Gagalkan Peredaran 12,8 Kg Sabu, Polda Riau Selamatkan Puluhan Ribu Nyawa
Pekanbaru, 28 April 2025 – Kepolisian Daerah (Polda) Riau kembali mencetak prestasi dalam perang melawan narkoba. Sebanyak 12,82 kilogram sabu berhasil diamankan dari tangan sindikat internasional yang dikendalikan langsung dari Malaysia. Jika tak digagalkan, barang haram ini diperkirakan bisa merusak masa depan lebih dari 64.000 jiwa.
Dalam konferensi pers yang digelar di Media Center Polda Riau, Wakapolda Brigjen Pol Jossy Kusumo menegaskan komitmen penuh untuk memberantas narkoba hingga ke akar-akarnya. “Kami tidak akan beri ruang bagi pelaku kejahatan narkotika di wilayah hukum Riau,” tegasnya.
Dirresnarkoba Polda Riau, Kombes Pol Putu Yhuda Prawira, mengungkapkan pengungkapan kasus terjadi pada 21 April 2025 di Jalan SM Amin, Pekanbaru. Polisi menangkap seorang tersangka berinisial H, yang diketahui berperan sebagai kurir jaringan internasional.
Menurut pengakuannya, tersangka H sudah dua kali menjalankan aksi serupa. Kali ini, ia diberangkatkan dari Indonesia ke Singapura, lalu ke Malaysia untuk mengambil sabu. Barang tersebut dibawa masuk ke Riau lewat jalur laut menggunakan speed boat, kemudian dilanjutkan lewat darat menuju Pekanbaru dengan bus. Tujuan akhir pengiriman adalah Surabaya.
“Ini bukan kerja satu orang. Kami telah mengidentifikasi pengendali dari Malaysia dan terus memburu penerima barang di Surabaya,” jelas Kombes Putu.
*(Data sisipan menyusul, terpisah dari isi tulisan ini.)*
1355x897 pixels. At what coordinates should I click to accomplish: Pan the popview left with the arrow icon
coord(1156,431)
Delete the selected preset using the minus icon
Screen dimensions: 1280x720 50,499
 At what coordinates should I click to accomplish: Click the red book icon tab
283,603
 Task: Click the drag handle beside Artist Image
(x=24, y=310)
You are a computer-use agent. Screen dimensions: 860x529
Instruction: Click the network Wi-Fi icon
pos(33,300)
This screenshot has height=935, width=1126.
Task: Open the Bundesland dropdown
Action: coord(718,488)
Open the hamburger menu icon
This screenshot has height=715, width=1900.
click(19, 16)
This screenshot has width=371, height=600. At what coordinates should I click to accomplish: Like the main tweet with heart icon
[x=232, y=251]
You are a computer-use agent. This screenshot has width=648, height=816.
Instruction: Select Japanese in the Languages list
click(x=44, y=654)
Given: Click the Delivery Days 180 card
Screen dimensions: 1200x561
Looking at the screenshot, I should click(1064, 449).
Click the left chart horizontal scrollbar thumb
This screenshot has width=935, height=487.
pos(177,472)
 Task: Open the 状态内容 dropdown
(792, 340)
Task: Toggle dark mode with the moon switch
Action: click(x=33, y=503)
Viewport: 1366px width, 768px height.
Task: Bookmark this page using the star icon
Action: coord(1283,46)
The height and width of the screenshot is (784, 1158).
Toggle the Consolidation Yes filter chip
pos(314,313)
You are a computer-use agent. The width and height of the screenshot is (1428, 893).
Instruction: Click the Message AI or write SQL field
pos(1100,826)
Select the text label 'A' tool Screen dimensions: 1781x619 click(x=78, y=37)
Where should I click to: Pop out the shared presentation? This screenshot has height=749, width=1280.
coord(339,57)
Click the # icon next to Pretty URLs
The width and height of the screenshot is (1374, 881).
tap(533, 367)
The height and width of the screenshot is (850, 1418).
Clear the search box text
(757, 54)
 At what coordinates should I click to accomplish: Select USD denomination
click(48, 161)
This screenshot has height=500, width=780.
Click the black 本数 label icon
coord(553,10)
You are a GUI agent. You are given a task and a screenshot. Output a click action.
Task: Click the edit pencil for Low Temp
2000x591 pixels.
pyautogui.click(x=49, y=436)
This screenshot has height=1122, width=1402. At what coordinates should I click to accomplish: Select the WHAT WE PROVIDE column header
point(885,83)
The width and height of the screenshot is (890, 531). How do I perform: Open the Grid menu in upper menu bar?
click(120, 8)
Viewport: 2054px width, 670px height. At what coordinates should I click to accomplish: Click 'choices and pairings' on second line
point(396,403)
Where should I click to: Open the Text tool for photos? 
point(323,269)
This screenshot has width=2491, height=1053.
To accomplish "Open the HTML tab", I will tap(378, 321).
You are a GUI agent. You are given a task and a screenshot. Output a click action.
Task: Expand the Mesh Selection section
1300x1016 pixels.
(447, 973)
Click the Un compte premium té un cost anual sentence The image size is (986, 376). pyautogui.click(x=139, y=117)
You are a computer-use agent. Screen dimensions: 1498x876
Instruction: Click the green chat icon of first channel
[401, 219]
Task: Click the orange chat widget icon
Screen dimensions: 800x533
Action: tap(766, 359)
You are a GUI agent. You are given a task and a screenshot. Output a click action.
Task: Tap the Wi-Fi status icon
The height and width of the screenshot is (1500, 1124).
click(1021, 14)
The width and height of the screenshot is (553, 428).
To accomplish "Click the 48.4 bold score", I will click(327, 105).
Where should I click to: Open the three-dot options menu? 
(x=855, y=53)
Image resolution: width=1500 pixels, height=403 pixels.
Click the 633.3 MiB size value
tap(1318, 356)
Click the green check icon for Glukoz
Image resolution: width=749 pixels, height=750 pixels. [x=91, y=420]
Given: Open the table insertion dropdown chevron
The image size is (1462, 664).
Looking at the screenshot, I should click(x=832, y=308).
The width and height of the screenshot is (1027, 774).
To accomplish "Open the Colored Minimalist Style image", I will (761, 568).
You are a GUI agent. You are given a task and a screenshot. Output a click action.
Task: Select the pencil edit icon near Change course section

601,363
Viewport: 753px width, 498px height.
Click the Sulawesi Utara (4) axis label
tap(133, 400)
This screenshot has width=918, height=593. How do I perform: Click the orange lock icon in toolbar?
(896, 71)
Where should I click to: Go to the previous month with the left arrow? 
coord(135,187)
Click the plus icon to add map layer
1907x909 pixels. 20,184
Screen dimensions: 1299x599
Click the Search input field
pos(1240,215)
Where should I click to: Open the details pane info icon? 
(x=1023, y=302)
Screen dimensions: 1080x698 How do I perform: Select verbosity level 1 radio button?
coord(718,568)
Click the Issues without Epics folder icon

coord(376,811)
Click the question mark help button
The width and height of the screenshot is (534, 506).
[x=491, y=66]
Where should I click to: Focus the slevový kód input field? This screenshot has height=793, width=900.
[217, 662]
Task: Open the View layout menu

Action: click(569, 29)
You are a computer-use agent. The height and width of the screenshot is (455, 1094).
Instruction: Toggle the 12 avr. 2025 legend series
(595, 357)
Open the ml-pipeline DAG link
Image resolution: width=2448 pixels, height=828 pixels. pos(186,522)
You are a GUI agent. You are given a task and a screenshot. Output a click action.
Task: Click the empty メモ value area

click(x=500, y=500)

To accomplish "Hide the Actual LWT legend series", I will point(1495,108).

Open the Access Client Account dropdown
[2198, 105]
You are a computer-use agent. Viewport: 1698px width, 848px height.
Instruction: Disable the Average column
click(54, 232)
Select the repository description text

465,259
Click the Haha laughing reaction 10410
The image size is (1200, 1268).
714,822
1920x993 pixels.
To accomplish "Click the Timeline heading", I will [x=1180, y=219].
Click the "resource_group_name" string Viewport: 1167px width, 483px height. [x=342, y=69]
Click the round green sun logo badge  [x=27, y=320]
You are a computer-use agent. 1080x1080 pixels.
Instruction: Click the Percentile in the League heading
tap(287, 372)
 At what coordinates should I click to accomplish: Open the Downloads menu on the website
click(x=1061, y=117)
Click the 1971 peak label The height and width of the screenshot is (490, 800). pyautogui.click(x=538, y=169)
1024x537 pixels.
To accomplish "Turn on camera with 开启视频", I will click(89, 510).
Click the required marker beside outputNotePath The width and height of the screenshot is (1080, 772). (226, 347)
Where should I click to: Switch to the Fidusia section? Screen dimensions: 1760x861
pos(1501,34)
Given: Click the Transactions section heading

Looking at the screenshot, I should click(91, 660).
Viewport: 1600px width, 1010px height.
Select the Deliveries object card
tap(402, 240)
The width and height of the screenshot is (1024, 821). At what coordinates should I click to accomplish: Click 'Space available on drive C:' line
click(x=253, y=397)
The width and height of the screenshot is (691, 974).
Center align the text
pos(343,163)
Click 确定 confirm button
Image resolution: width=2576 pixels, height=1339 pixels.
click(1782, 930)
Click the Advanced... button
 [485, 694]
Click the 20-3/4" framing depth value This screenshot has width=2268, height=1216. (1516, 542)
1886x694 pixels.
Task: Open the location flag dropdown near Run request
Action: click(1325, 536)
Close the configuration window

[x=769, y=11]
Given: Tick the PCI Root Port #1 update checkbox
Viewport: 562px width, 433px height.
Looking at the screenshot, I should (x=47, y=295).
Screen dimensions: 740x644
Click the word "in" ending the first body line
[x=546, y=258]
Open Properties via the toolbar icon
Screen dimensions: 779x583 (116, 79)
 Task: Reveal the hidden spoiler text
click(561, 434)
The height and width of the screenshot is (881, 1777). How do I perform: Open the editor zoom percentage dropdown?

Dengan nilai pasar mencapai Rp12,8 miliar, sabu ini menjadi ancaman serius bagi masyarakat. Karena itu, Polda Riau menjerat tersangka dengan pasal 114 ayat 2 dan pasal 112 ayat 2 UU Narkotika, dengan ancaman hukuman seumur hidup atau pidana mati.
Kasus ini menjadi bukti nyata bahwa peredaran narkoba lintas negara masih aktif, dan polisi tidak akan berhenti memburunya.